Your objective:
Exclude the pictures from your copy, and reproduce each entry below verbatim.

※

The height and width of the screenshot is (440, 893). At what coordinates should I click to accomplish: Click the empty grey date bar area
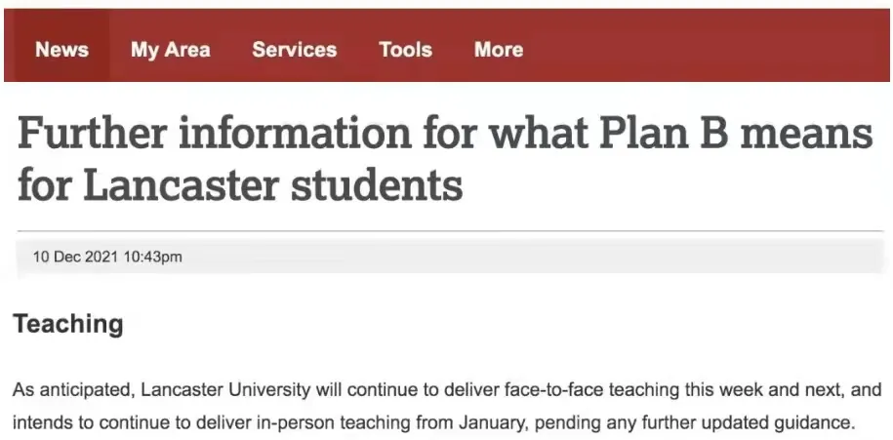[x=537, y=258]
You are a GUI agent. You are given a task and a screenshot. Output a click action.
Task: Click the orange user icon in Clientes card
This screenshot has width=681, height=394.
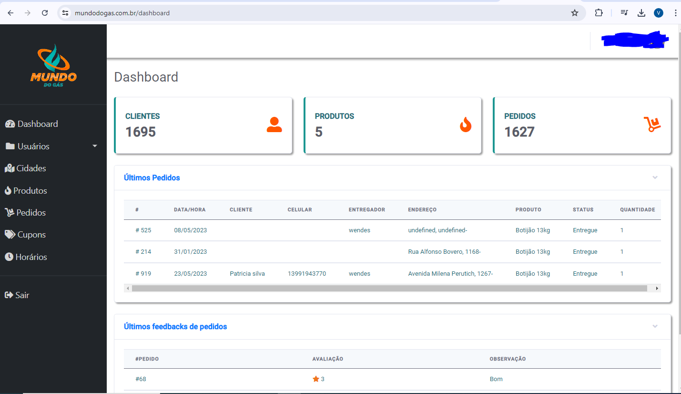(274, 125)
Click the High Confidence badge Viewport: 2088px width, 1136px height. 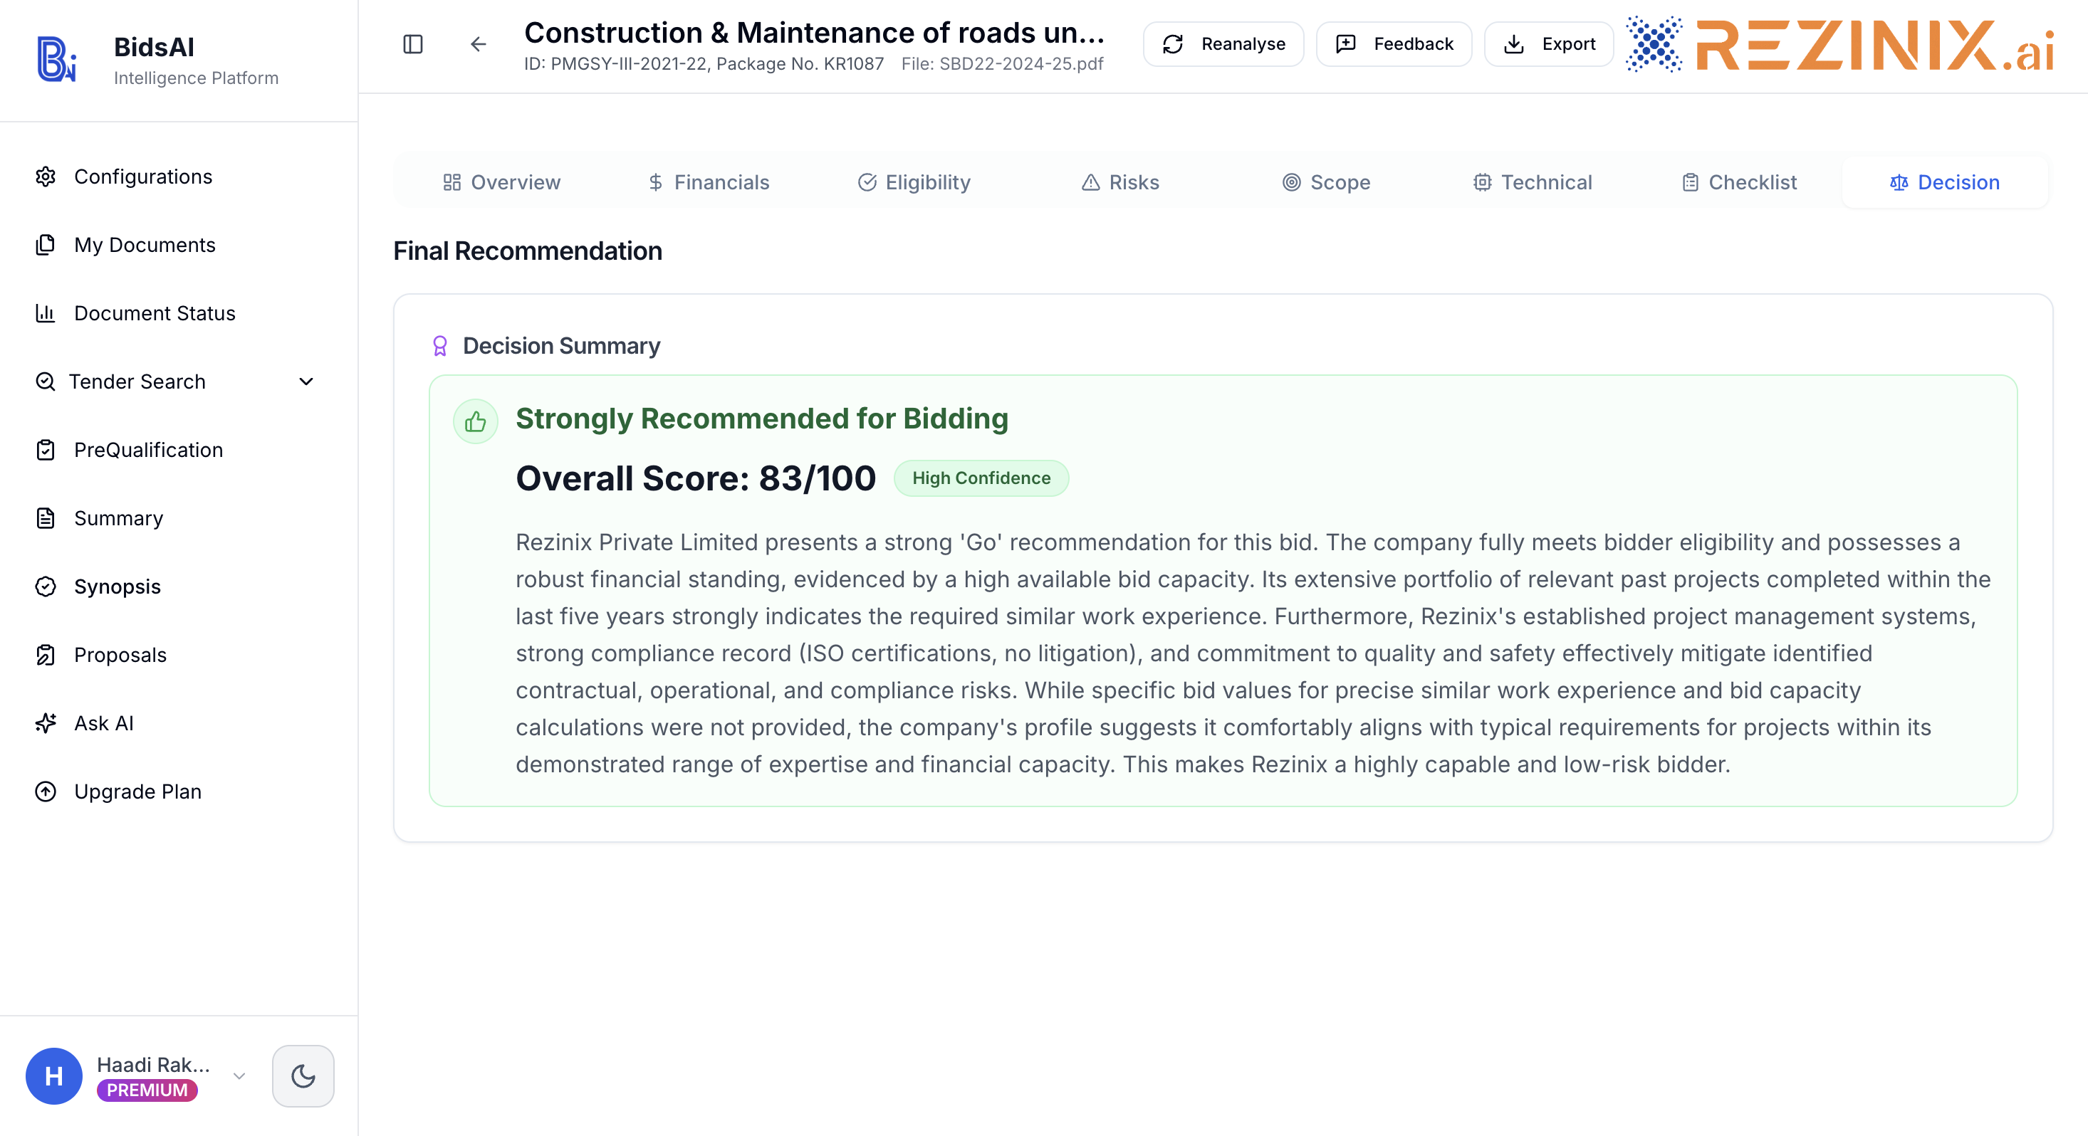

※

Written answer:
The height and width of the screenshot is (440, 893). At what coordinates should I click to accomplish: Click the empty grey date bar area
[x=537, y=258]
You are a GUI agent. You are given a task and a screenshot. Output a click action.
Task: Click the orange user icon in Clientes card
This screenshot has width=681, height=394.
(274, 125)
Click the High Confidence badge Viewport: 2088px width, 1136px height. 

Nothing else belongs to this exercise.